JPMorgan: Novas subidas nas bolsas terão que ser suportadas por crescimento

A gestora de ativos do JPMorgan acredita que as bolsas mundiais vão registar um ano positivo, mas a evolução da economia será determinante para perceber se há margem para as ações prolongarem as subidas.
JPMorgan: Novas subidas nas bolsas terão que ser suportadas por crescimento
EPA
Patrícia Abreu 19 de fevereiro de 2019 às 12:42

A gestora de ativos do JPMorgan tem vindo a adotar uma postura de investimento mais defensiva. A entidade continua, porém, a identificar espaço para retornos positivos nas ações mundiais. No entanto, após a escalada registada neste início de ano, apenas se houver uma confirmação de notícias positivas no crescimento económico é que as bolsas poderão prolongar as subidas.

Uma política monetária mais acomodatícia, um alívio das tensões comerciais e expectativas de um crescimento mais moderado, mas positivo. São estes os temas que têm estado a determinar a recuperação dos mercados financeiros, mas que, segundo o JPMorgan Asset Management, também estão amplamente descontados nos mercados. Numa apresentação a jornalistas realizada em Lisboa esta terça-feira, Manuel Arroyo argumentou que, grande parte da subida registada em 2019, se deve a um ajuste técnico, depois das descidas expressivas acumuladas nos últimos meses de 2018.

Após uma valorização superior a 10% nas praças norte-americanas e de mais de 8% na Europa, em mês e meio, o diretor de vendas da JPMorgan AM Portugal refere que é necessário "mais crescimento económico" para sustentar a extensão dos ganhos nas bolsas. O especialista acredita que caso a Europa e a China apresentem uma evolução positiva da sua economia, isto pode alimentar maiores retornos nas ações.

Com uma visão moderadamente otimista para a economia mundial, Manuel Arroyo destaca que é esperada muita volatilidade nos próximos meses, fruto de já estarmos numa fase tardia do ciclo económico.

"Os EUA vão continuar a crescer à volta de 2%", antecipa o mesmo especialista, que lembra, contudo, que este ano não haverá nenhum programa de estímulos orçamental.
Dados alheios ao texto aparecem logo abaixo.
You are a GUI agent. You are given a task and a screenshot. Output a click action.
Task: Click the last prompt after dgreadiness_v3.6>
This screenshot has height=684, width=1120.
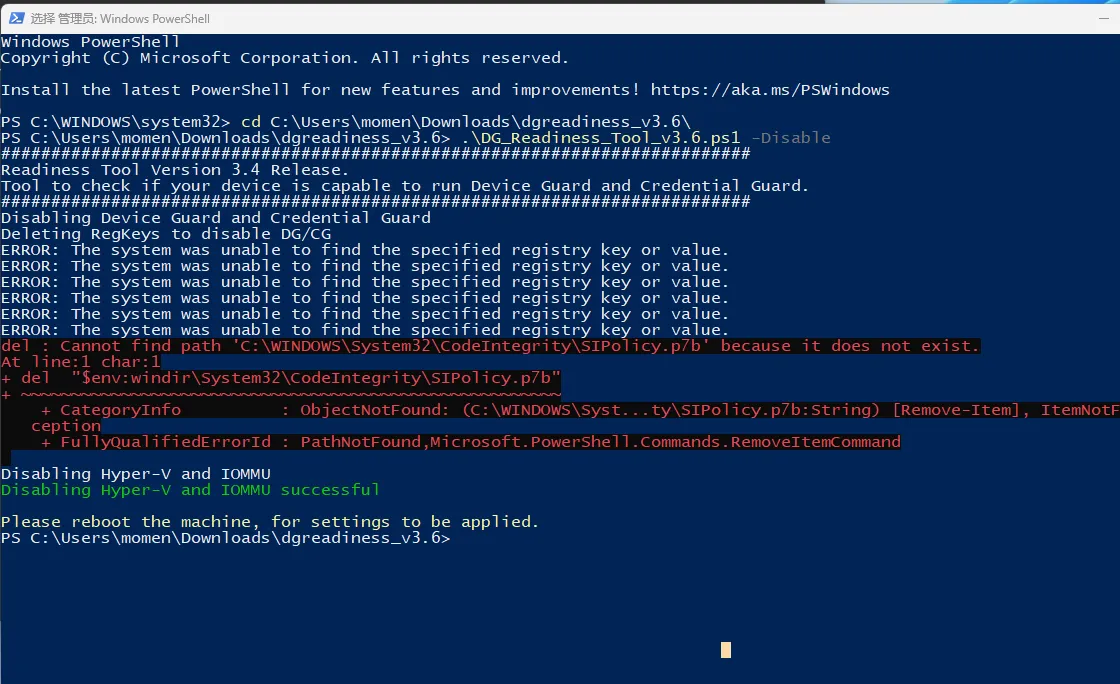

Vai haver sim estímulos monetários.

A Reserva Federal indicou, em janeiro, uma inversão na sua política de subida de taxas de juro, levando os bancos de investimento e as gestoras de ativos a rever as suas expectativas para a normalização das taxas. Enquanto no final do ano a gestora do JPMorgan previa quatro subidas de juros em 2019, as previsões apontam agora para uma ou duas mexidas nos juros, nos terceiro e quarto trimestre do ano.

Já em relação aos resultados empresariais, Manuel Arroyo realça que está a antecipar um crescimento entre 5% e 7% dos resultados nos EUA. O responsável lembra que, ao longo do último ano, baixaram-se muito as expectativas, mas "ao baixar as expectativas aumenta a margem para surpreender pela positiva".